**Aim of the exercise**
Restate the records below word for word.

**Data shown**
-------
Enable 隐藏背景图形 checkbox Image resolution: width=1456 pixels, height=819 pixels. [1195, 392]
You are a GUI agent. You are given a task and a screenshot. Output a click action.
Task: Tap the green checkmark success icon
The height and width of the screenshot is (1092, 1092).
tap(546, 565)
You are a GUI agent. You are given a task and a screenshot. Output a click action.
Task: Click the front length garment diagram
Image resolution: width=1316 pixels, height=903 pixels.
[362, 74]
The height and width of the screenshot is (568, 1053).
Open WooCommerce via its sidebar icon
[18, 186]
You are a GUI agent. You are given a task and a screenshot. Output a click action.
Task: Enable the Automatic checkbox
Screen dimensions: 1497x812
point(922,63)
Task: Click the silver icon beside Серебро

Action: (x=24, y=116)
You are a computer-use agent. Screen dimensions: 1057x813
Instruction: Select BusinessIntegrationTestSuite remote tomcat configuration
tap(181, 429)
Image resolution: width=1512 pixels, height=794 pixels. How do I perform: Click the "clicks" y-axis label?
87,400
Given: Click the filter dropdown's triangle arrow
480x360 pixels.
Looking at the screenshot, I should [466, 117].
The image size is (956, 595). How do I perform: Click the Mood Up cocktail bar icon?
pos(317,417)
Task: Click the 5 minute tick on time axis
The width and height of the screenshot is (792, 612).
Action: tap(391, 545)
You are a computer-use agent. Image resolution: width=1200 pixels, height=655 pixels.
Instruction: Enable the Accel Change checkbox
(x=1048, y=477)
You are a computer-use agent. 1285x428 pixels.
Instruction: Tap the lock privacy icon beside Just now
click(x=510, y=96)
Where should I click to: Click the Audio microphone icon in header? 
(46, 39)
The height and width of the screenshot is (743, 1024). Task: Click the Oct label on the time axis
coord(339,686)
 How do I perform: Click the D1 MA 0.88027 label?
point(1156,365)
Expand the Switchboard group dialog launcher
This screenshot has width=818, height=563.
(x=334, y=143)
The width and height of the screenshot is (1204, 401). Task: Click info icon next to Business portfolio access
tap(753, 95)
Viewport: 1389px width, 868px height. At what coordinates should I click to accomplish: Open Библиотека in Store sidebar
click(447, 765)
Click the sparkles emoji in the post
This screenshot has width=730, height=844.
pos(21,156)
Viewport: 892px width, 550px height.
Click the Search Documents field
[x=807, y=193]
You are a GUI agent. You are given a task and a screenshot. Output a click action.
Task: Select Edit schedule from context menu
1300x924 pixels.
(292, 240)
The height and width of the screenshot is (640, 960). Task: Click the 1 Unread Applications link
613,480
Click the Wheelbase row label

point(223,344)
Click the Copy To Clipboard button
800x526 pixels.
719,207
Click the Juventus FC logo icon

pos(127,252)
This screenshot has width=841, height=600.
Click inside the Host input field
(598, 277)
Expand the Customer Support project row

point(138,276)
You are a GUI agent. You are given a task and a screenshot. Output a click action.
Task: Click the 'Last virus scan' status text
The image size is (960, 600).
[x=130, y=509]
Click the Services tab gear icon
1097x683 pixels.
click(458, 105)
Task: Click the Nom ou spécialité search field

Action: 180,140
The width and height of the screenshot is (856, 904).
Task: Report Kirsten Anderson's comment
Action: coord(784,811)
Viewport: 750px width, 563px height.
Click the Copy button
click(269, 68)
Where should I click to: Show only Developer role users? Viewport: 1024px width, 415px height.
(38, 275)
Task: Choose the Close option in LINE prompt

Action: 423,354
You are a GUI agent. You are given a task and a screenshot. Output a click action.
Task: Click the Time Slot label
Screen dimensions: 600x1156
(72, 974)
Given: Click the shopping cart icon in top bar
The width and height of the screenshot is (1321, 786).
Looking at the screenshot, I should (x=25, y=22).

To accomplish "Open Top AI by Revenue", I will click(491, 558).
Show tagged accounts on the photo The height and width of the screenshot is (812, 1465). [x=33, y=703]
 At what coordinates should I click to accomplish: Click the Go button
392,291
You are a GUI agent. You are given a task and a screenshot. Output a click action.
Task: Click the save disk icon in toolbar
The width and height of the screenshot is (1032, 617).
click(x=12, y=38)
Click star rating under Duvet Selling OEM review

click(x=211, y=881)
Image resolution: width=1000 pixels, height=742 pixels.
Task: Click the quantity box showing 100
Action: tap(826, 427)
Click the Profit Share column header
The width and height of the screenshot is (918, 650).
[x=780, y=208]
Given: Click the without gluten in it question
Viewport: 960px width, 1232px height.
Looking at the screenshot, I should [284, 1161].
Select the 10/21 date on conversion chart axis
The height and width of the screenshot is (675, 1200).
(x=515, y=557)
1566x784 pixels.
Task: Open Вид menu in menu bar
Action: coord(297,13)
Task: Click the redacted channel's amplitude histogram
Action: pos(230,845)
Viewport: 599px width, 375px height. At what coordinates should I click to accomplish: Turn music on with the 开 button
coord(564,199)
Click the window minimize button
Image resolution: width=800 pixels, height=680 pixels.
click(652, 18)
-------
**Written solution**
Enable 隐藏背景图形 checkbox Image resolution: width=1456 pixels, height=819 pixels. [1195, 392]
You are a GUI agent. You are given a task and a screenshot. Output a click action.
Task: Tap the green checkmark success icon
The height and width of the screenshot is (1092, 1092).
tap(546, 565)
You are a GUI agent. You are given a task and a screenshot. Output a click action.
Task: Click the front length garment diagram
Image resolution: width=1316 pixels, height=903 pixels.
[362, 74]
The height and width of the screenshot is (568, 1053).
Open WooCommerce via its sidebar icon
[18, 186]
You are a GUI agent. You are given a task and a screenshot. Output a click action.
Task: Enable the Automatic checkbox
Screen dimensions: 1497x812
point(922,63)
Task: Click the silver icon beside Серебро

Action: (x=24, y=116)
You are a computer-use agent. Screen dimensions: 1057x813
Instruction: Select BusinessIntegrationTestSuite remote tomcat configuration
tap(181, 429)
Image resolution: width=1512 pixels, height=794 pixels. How do I perform: Click the "clicks" y-axis label?
87,400
Given: Click the filter dropdown's triangle arrow
480x360 pixels.
Looking at the screenshot, I should [466, 117].
The image size is (956, 595). How do I perform: Click the Mood Up cocktail bar icon?
pos(317,417)
Task: Click the 5 minute tick on time axis
The width and height of the screenshot is (792, 612).
Action: tap(391, 545)
You are a computer-use agent. Image resolution: width=1200 pixels, height=655 pixels.
Instruction: Enable the Accel Change checkbox
(x=1048, y=477)
You are a computer-use agent. 1285x428 pixels.
Instruction: Tap the lock privacy icon beside Just now
click(x=510, y=96)
Where should I click to: Click the Audio microphone icon in header? 
(46, 39)
The height and width of the screenshot is (743, 1024). Task: Click the Oct label on the time axis
coord(339,686)
 How do I perform: Click the D1 MA 0.88027 label?
point(1156,365)
Expand the Switchboard group dialog launcher
This screenshot has width=818, height=563.
(x=334, y=143)
The width and height of the screenshot is (1204, 401). Task: Click info icon next to Business portfolio access
tap(753, 95)
Viewport: 1389px width, 868px height. At what coordinates should I click to accomplish: Open Библиотека in Store sidebar
click(447, 765)
Click the sparkles emoji in the post
This screenshot has width=730, height=844.
pos(21,156)
Viewport: 892px width, 550px height.
Click the Search Documents field
[x=807, y=193]
You are a GUI agent. You are given a task and a screenshot. Output a click action.
Task: Select Edit schedule from context menu
1300x924 pixels.
(292, 240)
The height and width of the screenshot is (640, 960). Task: Click the 1 Unread Applications link
613,480
Click the Wheelbase row label

point(223,344)
Click the Copy To Clipboard button
800x526 pixels.
719,207
Click the Juventus FC logo icon

pos(127,252)
This screenshot has width=841, height=600.
Click inside the Host input field
(598, 277)
Expand the Customer Support project row

point(138,276)
You are a GUI agent. You are given a task and a screenshot. Output a click action.
Task: Click the 'Last virus scan' status text
The image size is (960, 600).
[x=130, y=509]
Click the Services tab gear icon
1097x683 pixels.
click(458, 105)
Task: Click the Nom ou spécialité search field

Action: 180,140
The width and height of the screenshot is (856, 904).
Task: Report Kirsten Anderson's comment
Action: coord(784,811)
Viewport: 750px width, 563px height.
Click the Copy button
click(269, 68)
Where should I click to: Show only Developer role users? Viewport: 1024px width, 415px height.
(38, 275)
Task: Choose the Close option in LINE prompt

Action: 423,354
You are a GUI agent. You are given a task and a screenshot. Output a click action.
Task: Click the Time Slot label
Screen dimensions: 600x1156
(72, 974)
Given: Click the shopping cart icon in top bar
The width and height of the screenshot is (1321, 786).
Looking at the screenshot, I should (x=25, y=22).

To accomplish "Open Top AI by Revenue", I will click(491, 558).
Show tagged accounts on the photo The height and width of the screenshot is (812, 1465). [x=33, y=703]
 At what coordinates should I click to accomplish: Click the Go button
392,291
You are a GUI agent. You are given a task and a screenshot. Output a click action.
Task: Click the save disk icon in toolbar
The width and height of the screenshot is (1032, 617).
click(x=12, y=38)
Click star rating under Duvet Selling OEM review

click(x=211, y=881)
Image resolution: width=1000 pixels, height=742 pixels.
Task: Click the quantity box showing 100
Action: tap(826, 427)
Click the Profit Share column header
The width and height of the screenshot is (918, 650).
[x=780, y=208]
Given: Click the without gluten in it question
Viewport: 960px width, 1232px height.
Looking at the screenshot, I should [284, 1161].
Select the 10/21 date on conversion chart axis
The height and width of the screenshot is (675, 1200).
(x=515, y=557)
1566x784 pixels.
Task: Open Вид menu in menu bar
Action: coord(297,13)
Task: Click the redacted channel's amplitude histogram
Action: pos(230,845)
Viewport: 599px width, 375px height. At what coordinates should I click to accomplish: Turn music on with the 开 button
coord(564,199)
Click the window minimize button
Image resolution: width=800 pixels, height=680 pixels.
click(652, 18)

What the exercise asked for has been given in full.